Succès diplomatiques, judiciaires et économiques pour POTUS pour démarrer la semaine. En effet, Donald Trump a fait signer les Abraham Accords qui marquent, peut-être, un tournant dans les relations diplomatiques de la région du Moyen-Orient. Ses accords entérinent la normalisation des relations entre :

  • Israël et les Emirats Arabes Unis
  • Israël et Bahrein
  • Entre tous les 3

Avec cet accord, Trump met momentanément fin aux critiques des démocrates et de ses alliés européens qui reprochaient à Trump de déstabiliser la région en favorisant en permanence les intérêts d’Israël (reconnaissance de Jérusalem comme capitale puis proposition d’accord de paix très désavantageux pour l’Etat Palestien). En réalité, Trump a fait de la realpolitik : Israël a normalisé ses relations avec les principaux pays du monde arabe depuis des années (Egypte, Arabie Saoudite, Jordanie) et seule l’Iran s’oppose encore frontalement à l’Etat israélien. En parvenant à ses accords, Trump renforce la stabilité de l’Etat d’Israël dans la région et isole un peu plus l’ennemi Iranien. Est-ce juste ou pas ? La loi du plus fort l’a emporté.
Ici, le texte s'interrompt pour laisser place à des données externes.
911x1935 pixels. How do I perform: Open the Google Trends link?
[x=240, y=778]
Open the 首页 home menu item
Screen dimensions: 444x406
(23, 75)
Deuxième bonne nouvelle pour Donald, sur le plan judiciaire, la cour d’appel fédérale a statué que l’administration Trump était en droit d’expulser des centaines de milliers de migrants qui disposaient, jusqu’alors, d’un statut de protection temporaire pour raisons humanitaires. Cette décision concerne 500 000 personnes provenant en majorité du Salvador, d’Haïti, du Nicaragua et du Soudan. Ce jugement lui permet de poursuivre la politique migratoire stricte pour laquelle il a été élu et contentera sa base électorale.

Enfin, sur le plan économique, on a appris que les revenus des Américains avaient fortement augmenté en 2019 et que le nombre de personnes vivant sous le seuil de pauvreté avait diminué. Le revenu médian a augmenté de 6,8% en 2019 et atteint désormais 68 700 $. C’est la plus forte hausse depuis 1967. En comparaison, la hausse était de 3,1% à la fin du règne d’Obama en 2016. Elle renforce sa position de candidat le plus crédible pour redresser l’économie, sujet numéro 1 des électeurs.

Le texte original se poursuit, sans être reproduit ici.